Thursday, June 3, 2010

Mexico's drug wars


Re-organised crime
June 3rd 2010 | REYNOSA
From The Economist print edition
Shifting battle-lines bring violence to new parts of Mexico
THE blood and cartridge cases have been cleared away, and the small upholstery shop across the road is turning out cheerfully coloured chairs once again. Less than 24 hours earlier, five blocks from the city hall and a few hundred metres from the border with the United States, a municipal official was killed on this corner in broad daylight with an AK-47 assault rifle. But it already seems forgotten. Reynosa, where cut-price dentists and prostitutes attract streams of Texan visitors, has become accustomed to such violence.
Until this year an uneasy alliance held in Mexico’s north-east between the drug-trafficking Gulf “cartel” and the Zetas, a band of former special-forces soldiers enlisted as hit men by Gulf bosses in the late 1990s. Large-scale violence of the sort seen in Ciudad Juárez, to the north-west, was unknown. But the relationship has soured: the Zetas have outgrown their role as enforcers, and the Gulf leadership has been shaken up by killings and extraditions.
In January a Gulf gunman murdered a top Zeta; his handlers refused to hand over the killer to the Zetas for retribution. Moreover, the Zetas began to suspect that Osiel Cárdenas, the extradited former Gulf kingpin who originally recruited them, was co-operating with American authorities in return for a more lenient sentence. Both sides declared all-out war in banners hung from motorway bridges in March.
The schism has made the north-east one of the most dangerous places in Mexico. The border cities in this region are smaller than those further west. But the violence in Tamaulipas state, where Reynosa is located, is now as bad or worse than in Juárez, reckons Jesús Cantú, a political scientist at the Technological Institute of Monterrey. Politicians who try to make a difference pay dearly. On May 13th José Mario Guajardo, a mayoral candidate in the town of Valle Hermoso, was murdered along with his son and an employee.
Journalists who delve into crime do not last long either. In Reynosa one was murdered and five disappeared in March, colleagues say. In the same month two journalists from Mexico City were kidnapped there and beaten, and an American reporter was ordered to leave shortly after arriving. Fear and insurance premiums now keep much of the media away. The city government has set up a Twitter account to warn citizens about shoot-outs. “Situation of risk in the area west of the gateway. Exercise caution,” reads one recent message. The all-clear came two hours later.

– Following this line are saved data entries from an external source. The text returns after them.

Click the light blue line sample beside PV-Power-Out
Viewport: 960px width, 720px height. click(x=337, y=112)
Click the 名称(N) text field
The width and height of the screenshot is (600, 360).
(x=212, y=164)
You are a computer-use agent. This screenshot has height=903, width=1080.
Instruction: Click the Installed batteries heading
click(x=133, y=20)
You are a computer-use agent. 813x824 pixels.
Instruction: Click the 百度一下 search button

The Zetas are thought to be losing the showdown. On May 12th the army overran a Zeta camp in the state of Nuevo León, seizing 55,000 rounds of ammunition, 109 grenades and 124 heavy weapons, among other booty. Several dozen Zetas fled—perhaps a sign that its latest crop of foot-soldiers lack the professionalism of their predecessors. Given the death toll since Mexico’s government declared war on the gangs in 2006, this is not surprising. “When 23,000 people have been killed, you face a recruitment problem,” says Jaime López-Aranda of CIDAC, a Mexico City think-tank.
Privately, many politicians seem pleased that Gulf and its allies are getting the better of the Zetas, who have moved into kidnapping and domestic drug-pushing (80% of bars in Nuevo León state are forced to sell Zeta drugs or Z-branded whisky, officials say). Rivals, too, have particular reason to want to see the back of them, as the Zetas’ kidnapping and extortion attracts more attention from the police. This is especially unwelcome at the moment: organised crime’s latest diversification is crystal methamphetamine, a drug that requires “factories” which are safe from police interference. The sooner the traffickers are rid of the troublesome Zetas, the sooner they can get on with business.